**ACTION ITEM**
For this task, every record below must be reproduced exactly.

── PROVIDED DATA

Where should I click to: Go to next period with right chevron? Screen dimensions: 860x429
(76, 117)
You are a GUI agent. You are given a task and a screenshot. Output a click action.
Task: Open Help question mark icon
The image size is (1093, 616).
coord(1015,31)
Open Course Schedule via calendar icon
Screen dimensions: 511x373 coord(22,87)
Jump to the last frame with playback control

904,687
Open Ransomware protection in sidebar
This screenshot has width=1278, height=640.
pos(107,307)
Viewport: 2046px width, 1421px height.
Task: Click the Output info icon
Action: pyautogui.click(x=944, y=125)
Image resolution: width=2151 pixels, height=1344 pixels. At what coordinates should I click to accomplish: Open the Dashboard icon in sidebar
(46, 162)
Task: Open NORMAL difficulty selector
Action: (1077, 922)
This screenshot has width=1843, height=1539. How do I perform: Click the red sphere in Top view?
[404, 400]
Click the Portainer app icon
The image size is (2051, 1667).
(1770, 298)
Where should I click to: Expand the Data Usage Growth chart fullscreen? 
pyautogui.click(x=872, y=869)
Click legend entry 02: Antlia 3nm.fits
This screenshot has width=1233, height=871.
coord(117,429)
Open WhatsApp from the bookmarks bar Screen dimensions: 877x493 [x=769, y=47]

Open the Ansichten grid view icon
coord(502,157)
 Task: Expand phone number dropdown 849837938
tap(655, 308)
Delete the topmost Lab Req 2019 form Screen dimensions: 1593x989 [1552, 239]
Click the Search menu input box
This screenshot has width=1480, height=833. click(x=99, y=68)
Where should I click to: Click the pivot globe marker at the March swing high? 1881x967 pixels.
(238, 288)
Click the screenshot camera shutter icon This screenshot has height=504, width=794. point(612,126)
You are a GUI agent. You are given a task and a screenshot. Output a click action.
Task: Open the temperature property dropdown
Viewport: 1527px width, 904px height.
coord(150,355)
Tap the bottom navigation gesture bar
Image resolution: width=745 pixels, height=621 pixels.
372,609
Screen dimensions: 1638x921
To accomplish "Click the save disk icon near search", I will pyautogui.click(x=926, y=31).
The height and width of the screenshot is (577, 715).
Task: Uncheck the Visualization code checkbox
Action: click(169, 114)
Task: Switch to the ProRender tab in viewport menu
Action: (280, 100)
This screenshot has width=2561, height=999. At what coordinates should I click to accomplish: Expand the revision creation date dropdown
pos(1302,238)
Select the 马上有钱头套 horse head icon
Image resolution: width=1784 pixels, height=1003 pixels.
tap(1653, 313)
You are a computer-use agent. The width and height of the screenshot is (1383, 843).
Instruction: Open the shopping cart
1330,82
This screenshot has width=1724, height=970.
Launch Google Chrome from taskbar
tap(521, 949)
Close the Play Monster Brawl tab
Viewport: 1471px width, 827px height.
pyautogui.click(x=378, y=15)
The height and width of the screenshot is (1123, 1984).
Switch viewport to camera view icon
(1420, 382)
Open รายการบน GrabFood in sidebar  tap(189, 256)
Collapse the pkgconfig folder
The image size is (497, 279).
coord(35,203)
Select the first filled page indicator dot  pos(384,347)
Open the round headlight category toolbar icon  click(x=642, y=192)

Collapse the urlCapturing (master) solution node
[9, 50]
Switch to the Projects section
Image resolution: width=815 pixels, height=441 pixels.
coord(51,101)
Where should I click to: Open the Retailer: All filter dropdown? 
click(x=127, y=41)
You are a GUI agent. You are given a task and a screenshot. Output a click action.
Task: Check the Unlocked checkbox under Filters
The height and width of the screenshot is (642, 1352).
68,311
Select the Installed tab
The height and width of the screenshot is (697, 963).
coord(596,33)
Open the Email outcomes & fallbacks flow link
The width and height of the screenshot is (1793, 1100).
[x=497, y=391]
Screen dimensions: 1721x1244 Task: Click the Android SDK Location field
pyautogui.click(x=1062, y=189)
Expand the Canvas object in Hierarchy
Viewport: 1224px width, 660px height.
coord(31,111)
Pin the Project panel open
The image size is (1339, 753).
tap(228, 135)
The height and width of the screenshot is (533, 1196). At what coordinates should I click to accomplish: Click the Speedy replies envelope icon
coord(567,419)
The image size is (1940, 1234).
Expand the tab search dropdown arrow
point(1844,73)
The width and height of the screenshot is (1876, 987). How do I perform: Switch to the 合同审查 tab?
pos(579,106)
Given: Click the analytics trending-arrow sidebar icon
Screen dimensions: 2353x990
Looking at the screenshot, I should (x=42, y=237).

────

**FINISHED EXERCISE**
Where should I click to: Go to next period with right chevron? Screen dimensions: 860x429
(76, 117)
You are a GUI agent. You are given a task and a screenshot. Output a click action.
Task: Open Help question mark icon
The image size is (1093, 616).
coord(1015,31)
Open Course Schedule via calendar icon
Screen dimensions: 511x373 coord(22,87)
Jump to the last frame with playback control

904,687
Open Ransomware protection in sidebar
This screenshot has width=1278, height=640.
pos(107,307)
Viewport: 2046px width, 1421px height.
Task: Click the Output info icon
Action: pyautogui.click(x=944, y=125)
Image resolution: width=2151 pixels, height=1344 pixels. At what coordinates should I click to accomplish: Open the Dashboard icon in sidebar
(46, 162)
Task: Open NORMAL difficulty selector
Action: (1077, 922)
This screenshot has width=1843, height=1539. How do I perform: Click the red sphere in Top view?
[404, 400]
Click the Portainer app icon
The image size is (2051, 1667).
(1770, 298)
Where should I click to: Expand the Data Usage Growth chart fullscreen? 
pyautogui.click(x=872, y=869)
Click legend entry 02: Antlia 3nm.fits
This screenshot has width=1233, height=871.
coord(117,429)
Open WhatsApp from the bookmarks bar Screen dimensions: 877x493 [x=769, y=47]

Open the Ansichten grid view icon
coord(502,157)
 Task: Expand phone number dropdown 849837938
tap(655, 308)
Delete the topmost Lab Req 2019 form Screen dimensions: 1593x989 [1552, 239]
Click the Search menu input box
This screenshot has width=1480, height=833. click(x=99, y=68)
Where should I click to: Click the pivot globe marker at the March swing high? 1881x967 pixels.
(238, 288)
Click the screenshot camera shutter icon This screenshot has height=504, width=794. point(612,126)
You are a GUI agent. You are given a task and a screenshot. Output a click action.
Task: Open the temperature property dropdown
Viewport: 1527px width, 904px height.
coord(150,355)
Tap the bottom navigation gesture bar
Image resolution: width=745 pixels, height=621 pixels.
372,609
Screen dimensions: 1638x921
To accomplish "Click the save disk icon near search", I will pyautogui.click(x=926, y=31).
The height and width of the screenshot is (577, 715).
Task: Uncheck the Visualization code checkbox
Action: click(169, 114)
Task: Switch to the ProRender tab in viewport menu
Action: (280, 100)
This screenshot has width=2561, height=999. At what coordinates should I click to accomplish: Expand the revision creation date dropdown
pos(1302,238)
Select the 马上有钱头套 horse head icon
Image resolution: width=1784 pixels, height=1003 pixels.
tap(1653, 313)
You are a computer-use agent. The width and height of the screenshot is (1383, 843).
Instruction: Open the shopping cart
1330,82
This screenshot has width=1724, height=970.
Launch Google Chrome from taskbar
tap(521, 949)
Close the Play Monster Brawl tab
Viewport: 1471px width, 827px height.
pyautogui.click(x=378, y=15)
The height and width of the screenshot is (1123, 1984).
Switch viewport to camera view icon
(1420, 382)
Open รายการบน GrabFood in sidebar  tap(189, 256)
Collapse the pkgconfig folder
The image size is (497, 279).
coord(35,203)
Select the first filled page indicator dot  pos(384,347)
Open the round headlight category toolbar icon  click(x=642, y=192)

Collapse the urlCapturing (master) solution node
[9, 50]
Switch to the Projects section
Image resolution: width=815 pixels, height=441 pixels.
coord(51,101)
Where should I click to: Open the Retailer: All filter dropdown? 
click(x=127, y=41)
You are a GUI agent. You are given a task and a screenshot. Output a click action.
Task: Check the Unlocked checkbox under Filters
The height and width of the screenshot is (642, 1352).
68,311
Select the Installed tab
The height and width of the screenshot is (697, 963).
coord(596,33)
Open the Email outcomes & fallbacks flow link
The width and height of the screenshot is (1793, 1100).
[x=497, y=391]
Screen dimensions: 1721x1244 Task: Click the Android SDK Location field
pyautogui.click(x=1062, y=189)
Expand the Canvas object in Hierarchy
Viewport: 1224px width, 660px height.
coord(31,111)
Pin the Project panel open
The image size is (1339, 753).
tap(228, 135)
The height and width of the screenshot is (533, 1196). At what coordinates should I click to accomplish: Click the Speedy replies envelope icon
coord(567,419)
The image size is (1940, 1234).
Expand the tab search dropdown arrow
point(1844,73)
The width and height of the screenshot is (1876, 987). How do I perform: Switch to the 合同审查 tab?
pos(579,106)
Given: Click the analytics trending-arrow sidebar icon
Screen dimensions: 2353x990
Looking at the screenshot, I should (x=42, y=237).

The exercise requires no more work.